In other words, caching.
Sorry, I wasn't clear. I wasn't thinking of caching - I was thinking of accessing the filesystem INSTEAD of MySQL when getting the current wikitext.
Why? Well, I suspect that accessing the filesystem directly is much faster than accessing the data via MySQL - if most accesses are simple reads, then you can access it without user-level locks, etc., etc. Even more importantly, checking for existence is a simple filesystem check - which is likely to be much faster than the MySQL request.
Would it be faster? I don't know; the only _real_ way to find out is to benchmark it.
Of course, if wikipedia is near the breaking point for performance, another approach would be to change the design so that reading only requires one lookup (for the data itself). You noted the two big problems, and I agree that they're the sticking points. You could abandon many user settings, except ones that the user can supply themselves to select between different stylesheets, and abandon displaying links differently depending on whether or not they're there. Less desirable, but you've already abandoned supporting search! Then you can cache the generated HTML as well.
If it's a choice between having a working wikipedia, and having the bells & whistles, I think working is the better plan. You can always include them as settable options, to be returned once the system doesn't have performance problems.
Although databases are more flexible for storing structured data, for simple unstructured data, a simple filesystem-based approach might be more suitable. This also lets you use other existing tools (like the many tools that let you store indexes for later rapid searching based on files).
A quick start might be to temporarily disable all checking of links, and see if that helps much.
[Rendering] could also be sped up, e.g., by rewriting it in flex. My "html2wikipedia" is written in flex - it's really fast and
didn't
take long to write. The real problem is, I suspect that isn't the bottleneck.
It isn't. And there's no reason to expect flex to be any faster than any other language.
Actually, for some lexing applications flex can be MUCH faster. That's because it can pre-compile a large set of patterns into C, and compile the result. Its "-C" option can, for some applications, result in blazingly fast operations. You CAN do the same thing by hand, but it takes a long time to hand-optimize that kind of code.

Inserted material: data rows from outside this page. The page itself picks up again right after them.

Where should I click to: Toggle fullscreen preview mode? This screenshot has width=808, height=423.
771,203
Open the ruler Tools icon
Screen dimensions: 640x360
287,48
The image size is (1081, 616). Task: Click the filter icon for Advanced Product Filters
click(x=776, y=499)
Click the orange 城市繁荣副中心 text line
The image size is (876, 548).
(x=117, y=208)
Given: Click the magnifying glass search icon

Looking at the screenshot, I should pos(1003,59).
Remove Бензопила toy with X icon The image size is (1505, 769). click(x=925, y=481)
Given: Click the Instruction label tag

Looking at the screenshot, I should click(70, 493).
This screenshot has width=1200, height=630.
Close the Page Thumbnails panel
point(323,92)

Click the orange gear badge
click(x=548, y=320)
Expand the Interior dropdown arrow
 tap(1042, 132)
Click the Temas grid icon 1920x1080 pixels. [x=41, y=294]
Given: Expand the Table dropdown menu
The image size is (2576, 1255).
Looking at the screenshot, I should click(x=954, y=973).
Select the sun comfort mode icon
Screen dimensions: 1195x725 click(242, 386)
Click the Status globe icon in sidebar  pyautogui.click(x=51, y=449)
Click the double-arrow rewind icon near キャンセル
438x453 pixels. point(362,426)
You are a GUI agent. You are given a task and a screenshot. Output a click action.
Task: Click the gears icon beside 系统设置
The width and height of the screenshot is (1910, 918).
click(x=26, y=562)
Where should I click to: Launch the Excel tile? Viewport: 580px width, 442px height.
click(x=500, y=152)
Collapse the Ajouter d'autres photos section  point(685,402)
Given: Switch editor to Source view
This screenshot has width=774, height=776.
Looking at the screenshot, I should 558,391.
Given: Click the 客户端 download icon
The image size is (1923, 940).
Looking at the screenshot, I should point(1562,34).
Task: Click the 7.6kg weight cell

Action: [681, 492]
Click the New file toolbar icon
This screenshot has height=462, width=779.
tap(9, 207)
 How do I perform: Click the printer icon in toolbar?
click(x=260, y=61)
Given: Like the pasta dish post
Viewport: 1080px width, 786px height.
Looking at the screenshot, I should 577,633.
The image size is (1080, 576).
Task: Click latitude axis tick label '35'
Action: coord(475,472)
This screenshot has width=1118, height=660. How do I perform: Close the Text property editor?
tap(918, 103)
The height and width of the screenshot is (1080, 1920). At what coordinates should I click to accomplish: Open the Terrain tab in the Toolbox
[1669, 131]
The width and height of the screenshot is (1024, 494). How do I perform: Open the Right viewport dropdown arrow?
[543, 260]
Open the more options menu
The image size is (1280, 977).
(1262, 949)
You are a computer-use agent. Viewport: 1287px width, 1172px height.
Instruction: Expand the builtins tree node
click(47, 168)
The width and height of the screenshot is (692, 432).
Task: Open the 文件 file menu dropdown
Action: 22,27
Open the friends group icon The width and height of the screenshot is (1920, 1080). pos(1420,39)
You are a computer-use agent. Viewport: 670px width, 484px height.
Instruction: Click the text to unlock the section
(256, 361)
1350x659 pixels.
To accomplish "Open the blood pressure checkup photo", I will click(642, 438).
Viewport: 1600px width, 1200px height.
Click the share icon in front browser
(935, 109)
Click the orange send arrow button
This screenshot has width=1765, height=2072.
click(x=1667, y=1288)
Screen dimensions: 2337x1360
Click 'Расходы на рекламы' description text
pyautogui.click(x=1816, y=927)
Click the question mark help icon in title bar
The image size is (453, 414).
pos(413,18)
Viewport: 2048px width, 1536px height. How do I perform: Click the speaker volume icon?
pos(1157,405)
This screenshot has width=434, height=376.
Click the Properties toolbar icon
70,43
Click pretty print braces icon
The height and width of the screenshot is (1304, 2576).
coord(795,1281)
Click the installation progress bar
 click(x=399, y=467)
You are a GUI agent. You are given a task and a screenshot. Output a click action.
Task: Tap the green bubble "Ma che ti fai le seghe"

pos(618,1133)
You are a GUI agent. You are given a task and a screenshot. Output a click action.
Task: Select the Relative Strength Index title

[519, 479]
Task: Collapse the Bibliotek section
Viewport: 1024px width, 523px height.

However, there's no point in rewriting what is not the bottleneck. Which I why I was hoping to hear if someone has done measurements to identify the real bottlenecks, e.g., "50% of the system time is spent doing X". If most time is spent rendering articles for display (without editing), then it's worth examining what's taking the time. If the time is spent on checking if links exist, then clearly that's worth examining.
Oh, one note - if you want to simply store whether or not a given article entry exists or not, and quickly check it, one fancy way of doing this is by using a Bloom filter. You can hash the article title, and then using a fancy data structure can store its existance or non-existance. More info, and MIT-licensed code, for a completely different application are at: http://www.ir.bbn.com/projects/SPIE (there, they hash packets so that later queries can ask "did you see this packet"?). Given the relatively small size of article text, it's not clear you need this (you can store all the titles in memory), but I just thought I'd mention it.
Anyway, thanks for listening. My hope is that the Wikipedia doesn't become a victim of its own success :-).